Job Description
The role is responsible for simulating real-world cyberattacks to identify vulnerabilities in the bank's applications, systems, networks, and infrastructure. This role ensures proactive detection of security weaknesses before they can be exploited by adversaries, supports compliance with regulatory and industry requirements, and contributes to strengthening the bank's overall cybersecurity posture.
Responsibilities
- Plan, scope, and conduct penetration tests on applications, networks, APIs, and infrastructure.
- Perform vulnerability assessments and exploit identified weaknesses to demonstrate risk exposure.
- Develop and execute threat scenarios including web, mobile, cloud, and social engineering attacks.
- Conduct red-team and adversary simulation exercises, including advanced persistent threat (APT) tactics.
- Identify, document, and prioritize findings, providing detailed remediation guidance to relevant teams.

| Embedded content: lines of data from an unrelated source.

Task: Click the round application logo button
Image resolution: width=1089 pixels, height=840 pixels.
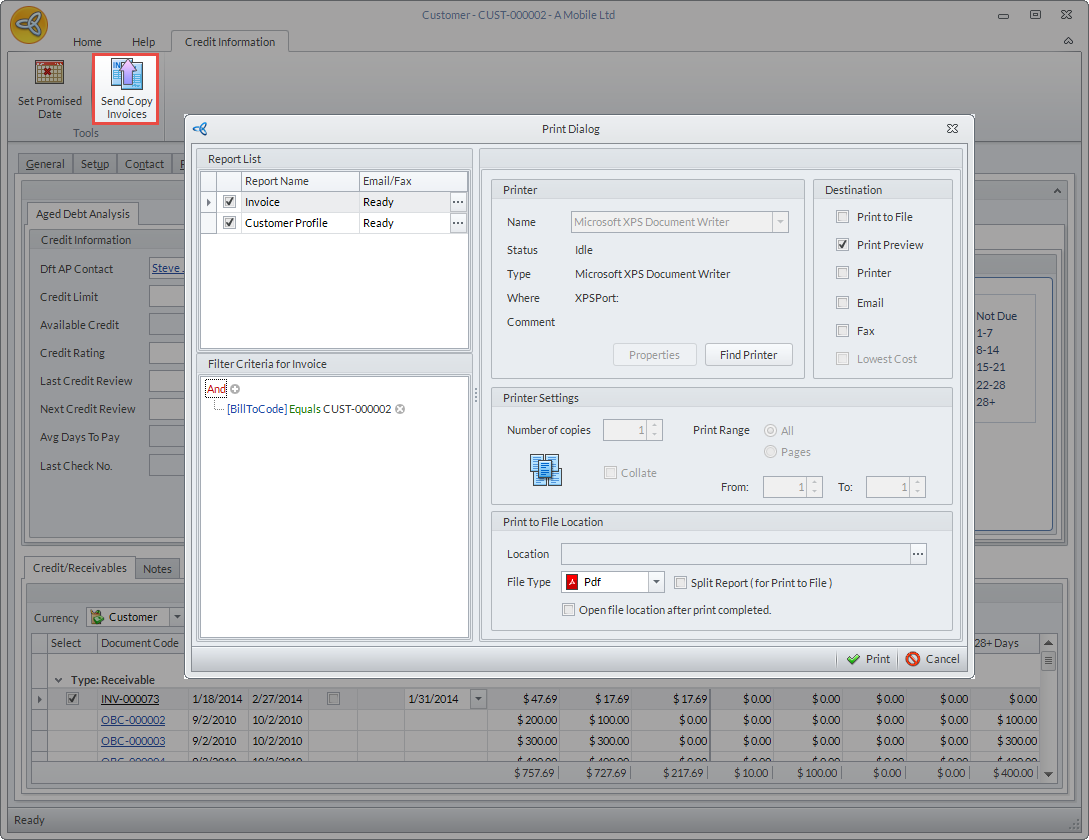Action: [30, 26]
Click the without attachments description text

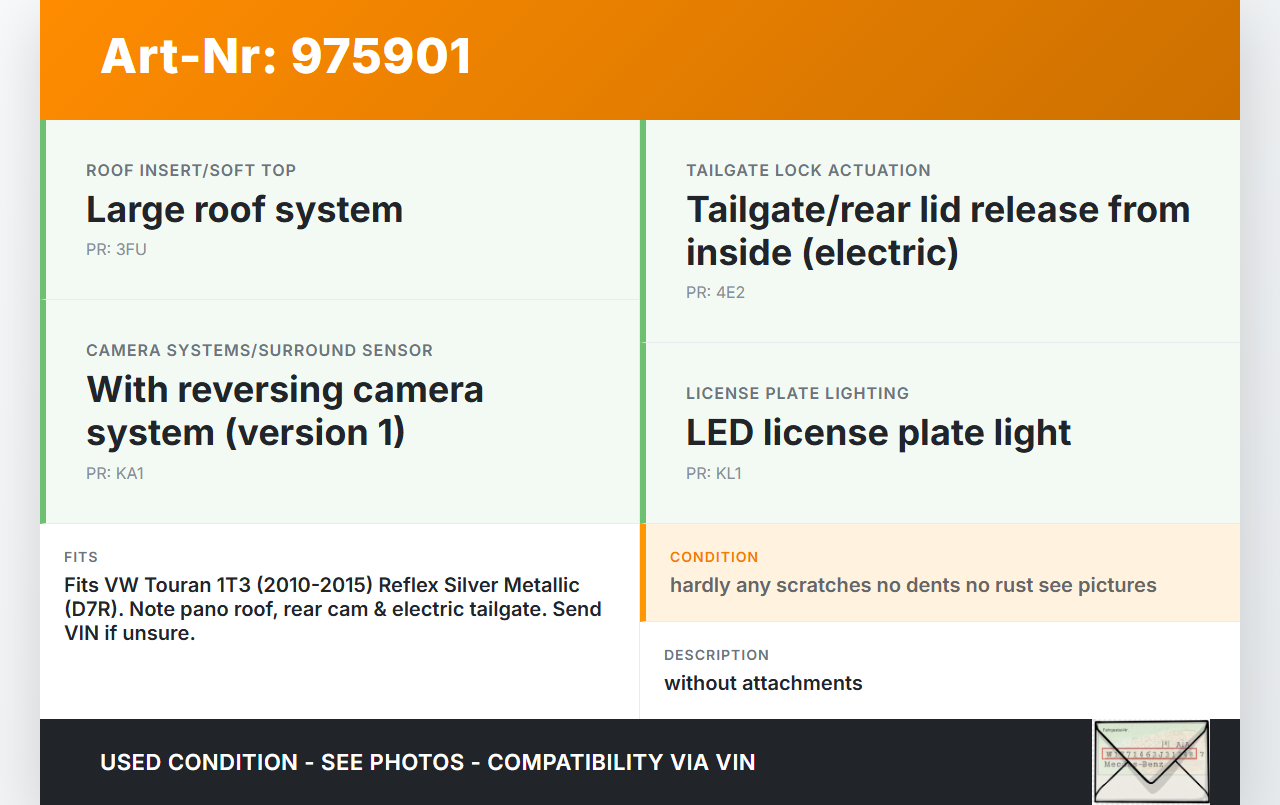[x=763, y=683]
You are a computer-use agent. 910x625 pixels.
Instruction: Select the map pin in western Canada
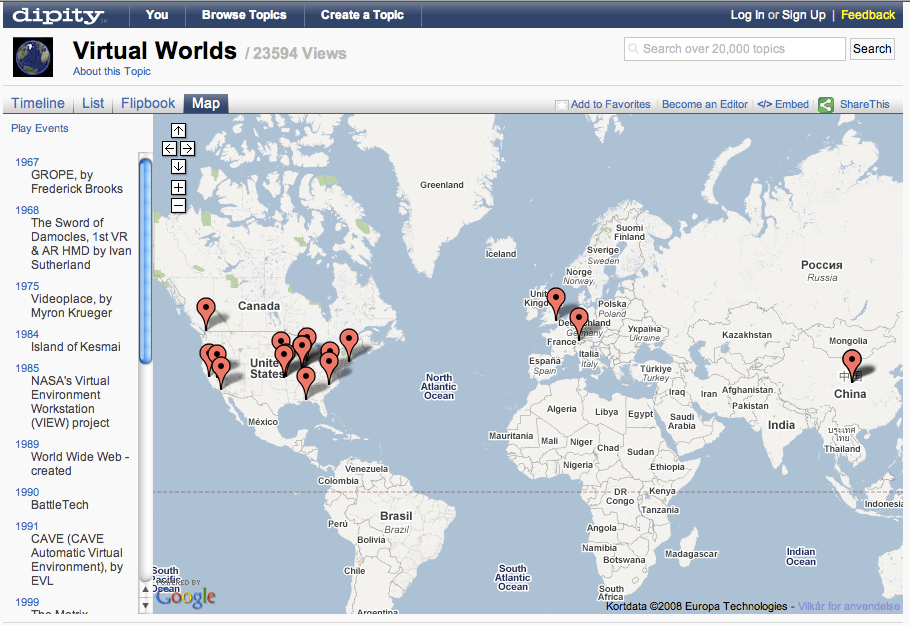coord(206,310)
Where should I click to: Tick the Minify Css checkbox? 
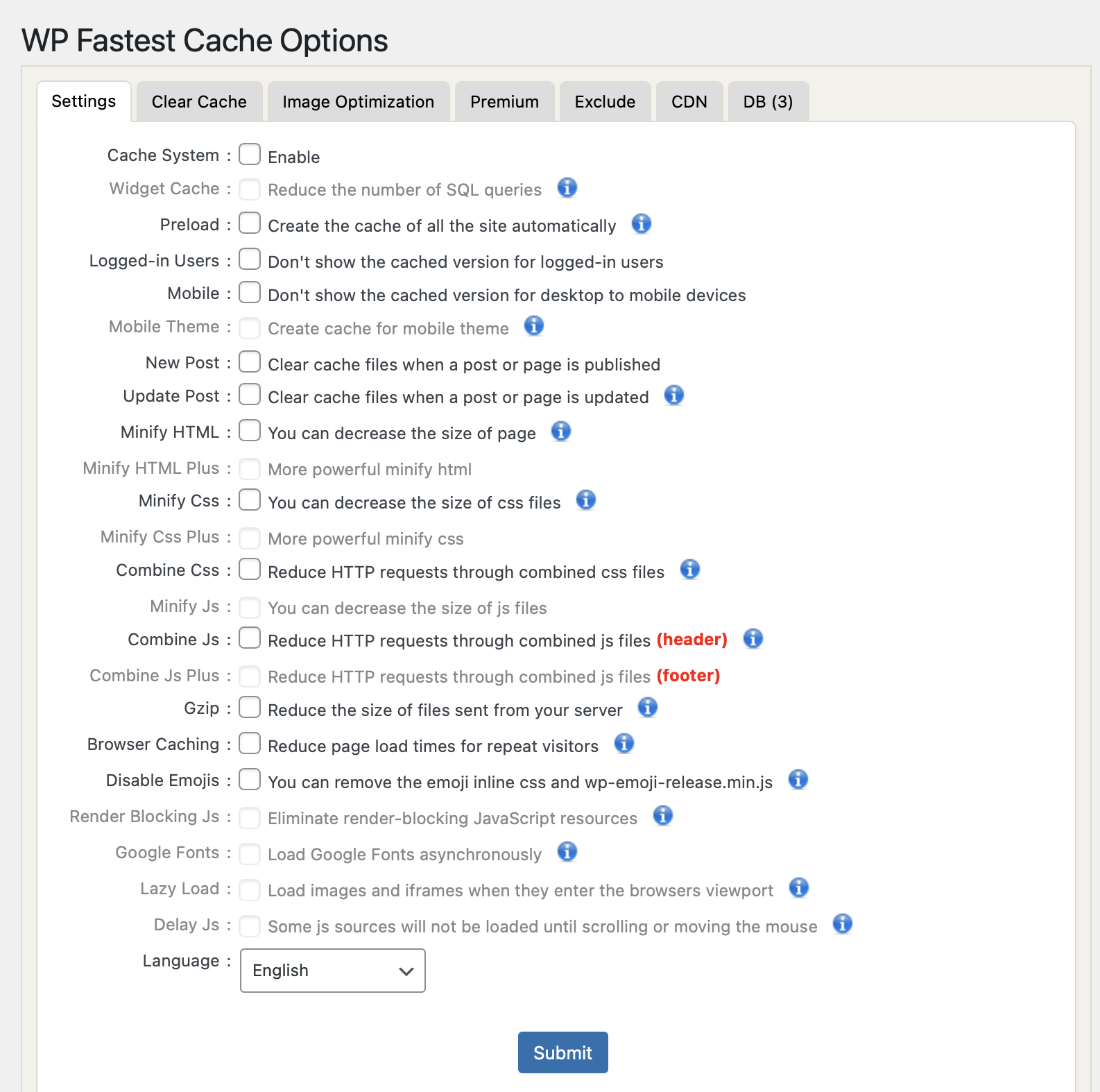click(x=250, y=500)
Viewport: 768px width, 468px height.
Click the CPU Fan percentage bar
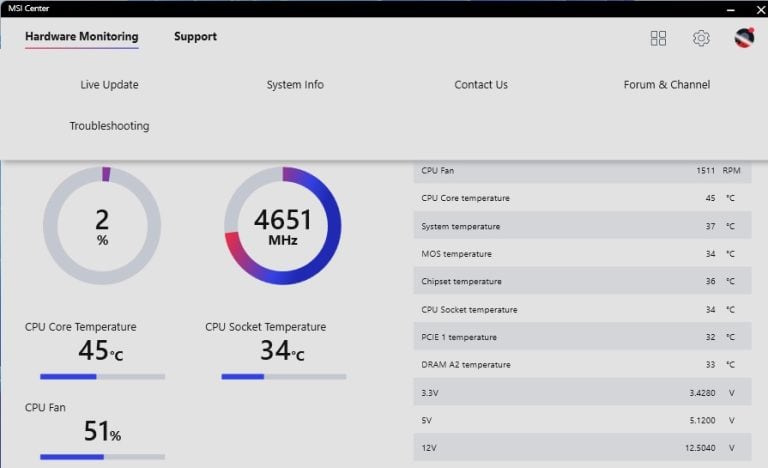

- Work closely with developers, system administrators, and security engineers to remediate findings.
- Conduct security testing on new applications, products, and systems prior to go-live.
- Stay current with emerging threats, vulnerabilities, and attack techniques.
- Develop proof-of-concept exploits to demonstrate practical risks of identified vulnerabilities.
- Ensure penetration testing activities comply with applicable regulations (e.g., SAMA CSF, NCA ECC/DCC/CCC, PCI DSS, ISO 27001, NIST).
- Support awareness by sharing threat insights and lessons learned with internal stakeholders.
- Contribute to improving security standards, policies, and secure development practices.
- Perform any other duties assigned to by line manager related to the nature of the work
- Enforce, incorporate, and comply with all necessary controls and related information security policies, procedures, practices, training, reporting, personal due diligence and vigilance, within departmental/unit activities and operations.
Qualifications
Preferred Qualifications
- A tertiary level qualification from a recognized institution
- Industry-recognized certifications in Offensive Security or SANS or other relevant certifications preferred
Years & Nature of Experience
- Recommended to 3 to 5 years of professional experience in penetration testing, ethical hacking, or red teaming.
- Hands-on experience with penetration testing tools and frameworks (e.g., Burp Suite, Metasploit, Cobalt Strike, Nmap, Kali Linux, Wireshark, BloodHound).
- Proven track record in identifying, exploiting, and reporting vulnerabilities across different environments (web, mobile, infrastructure, cloud, APIs).
- Experience conducting penetration tests in regulated financial environments is highly desirable.
- Strong knowledge of network protocols, operating systems (Windows, Linux), web technologies, and cloud platforms
- Understanding of threat modelling, kill chain analysis, and MITRE ATT&CK framework.
- Ability to write and customize scripts/exploits in languages such as Python, PowerShell, Bash, or JavaScript
- Familiarity with secure coding practices and common vulnerabilities (e.g., OWASP Top 10, SANS CWE Top 25).
Technical Competencies
- Code Writing
- Regulatory and compliance requirements (SAMA, NCA, PCI DSS, ISO 27001, NIST).
- Cloud Security
Behavioral Competencies
- Communication
- Problem Solving
- Attention to detail
- Analytical Thinking
About The Team
Embarking on a thrilling journey with the D360 Bank Technology team places you on the frontline of a revolutionary transformation in the financial and banking sector. Embrace the opportunity to immerse yourself in the world of DevOps philosophies, spearheading essential advancements in our applications and services. We wholeheartedly embrace the power of codification, employing cutting-edge Infrastructure and Configuration as code techniques, as well as automation, immutability, CI/CD, and scalability. All these endeavors are driven by our unwavering commitment to the ultimate satisfaction and security of our esteemed customers and users. Within our continuously compliant environment, you will play a vital role in shaping the future of banking technology, paving the way for unprecedented innovation and success.